Let's get a few things straight
1) Flash does not run well on Linux
2) To have a hope of getting anything like bare-minimum quality from Flash on Linux, you need an absolute ninja of a CPU and heaving gobs of spare memory
So a crappy wee 1GHz CPU and 512mb running Linux is suitable for the web? HA HA HA HA! The Windows version might *just* be able to cope, but there is no way in hell the Linux one can cope.
Shame, because it does look pretty nifty.
Duh - for day to day use VGA is much easier to use on a HD TV than HDMI. Most mainstream TV 's still include a VGA port. Frequently with HDMI you get borders and black edges. Its still much easier to tweak VGA to a 1:1 pixel mapping than HDMI.
Neither DVI or HDMI bring anything essential to the party at the resolutions most HD TV (as opposed to a dedicated monitor) panels operate at. Quit ya whining.
At under £100 it's an exploratory purchase for many. Wouldn't mind HDMI out, but at this price who cares...
I wonder how good the 1GHz CPU is in this - presumably it's no speed demon. It's an old SiS design apparently, but clocked higher.

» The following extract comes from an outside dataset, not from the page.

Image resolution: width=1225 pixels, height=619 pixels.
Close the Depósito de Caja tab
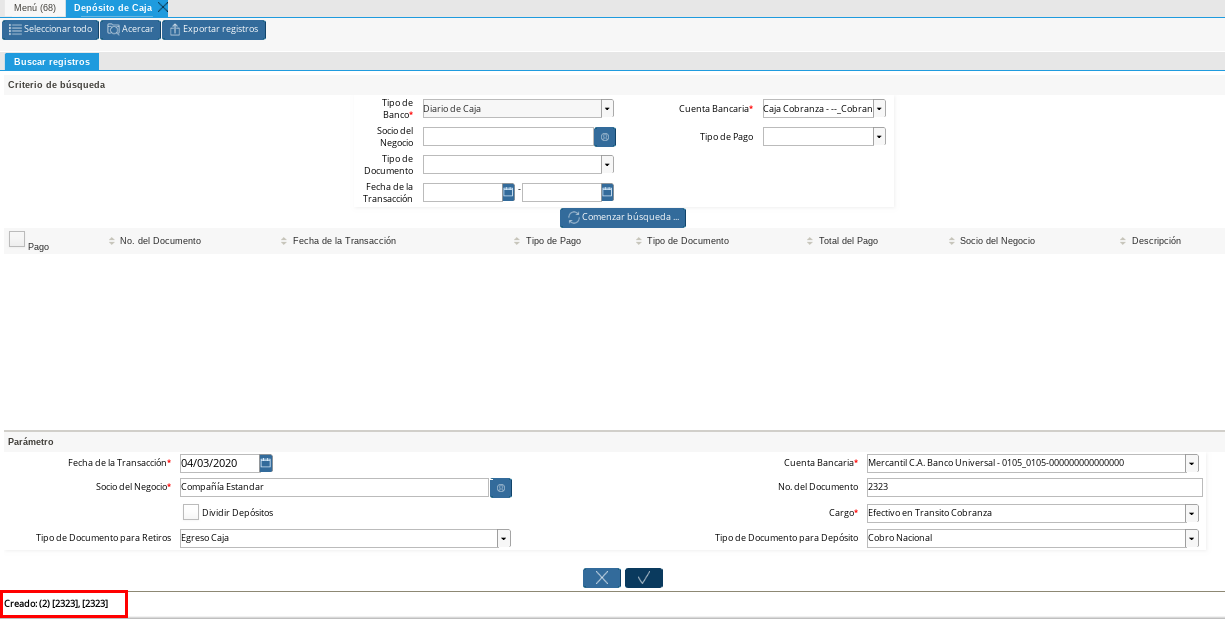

Might make a nice platform for demo writers - how much can they squeeze out of the limited hardware in this device.
Also it points towards future ARM based designs that could be higher performance.

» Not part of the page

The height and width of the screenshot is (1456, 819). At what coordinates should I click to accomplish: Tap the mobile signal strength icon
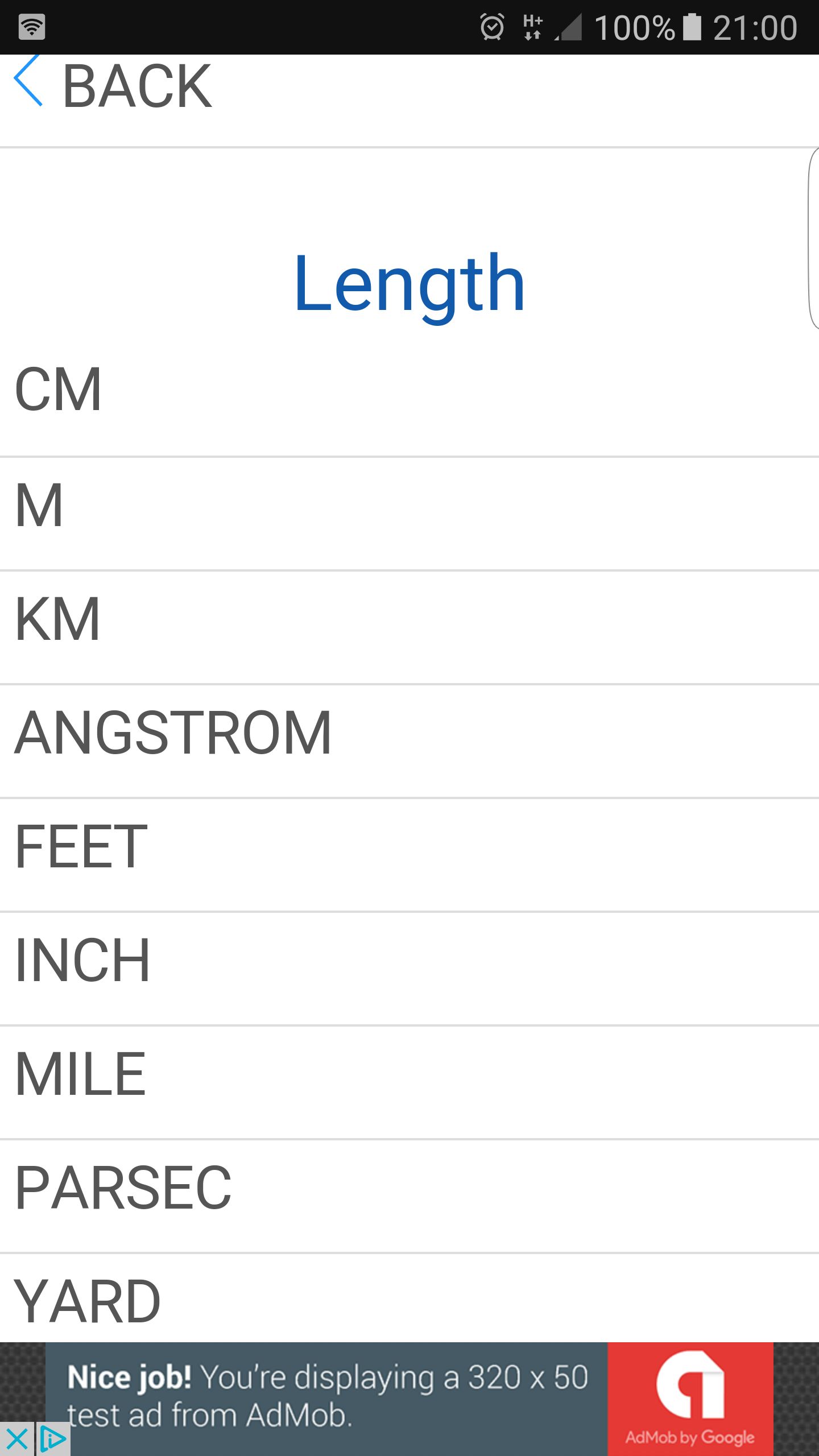pos(569,27)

Gigahertz isn't always everything. I've got a four and a half year old AMD64 laptop with 1GB RAM here that's quite capable of running Flash crap AND compiz all at the same time. Previous to that, it was ye olde Athlon XP on a 512MB desktop machine. Equally capable of running Flash stuff. If it has a halfway-competent GPU (as in, one as powerful as the Geforce Go MX440 in this thing), I imagine it'll cope well enough with Macromedia FlashyBollocks.
More of a problem would be the complete lack of support for Shockwave (rather than Flash) for Linux. Oh noes, no Habbo Hotel! You can tell I'm really disappointed by that!
Still, at least it should run www.fantasticcontraption.com
Anyone who publishes any web content other than streaming video in Flash doesn't know how to program for the web.
Anyone who uses the web for nothing but streaming video doesn't know how to use the web.
Anyone who can't get Flash working acceptably on a low-powered Linux box doesn't know how to use Linux.
I've a real problem here. If I download the .flv file using Download Helper, my poor, underpowered EeePC 701 can play the result with mplayer just fine. It's only when I am using a browser based Flash pluging (both Adobe Flashplayer 10, and also Gnash/Klash) that I have problems.
Also, the Adobe plugin for Flash 9 worked very well, but the installer for this appears to have disappeared into the ether, just leaving the crap version 10 both on Adobe's website, but also in the repositories for the major distro's. So, I don't think it is a Linux problem, more an Adobe one.
"So a crappy wee 1GHz CPU and 512mb running Linux is suitable for the web? HA HA HA HA!"
Are you six years old or something? Can't remember a time when CPUs were less than 3GHz and weren't bundled with 4GB RAM so that Vista could float around in the memory without running aground?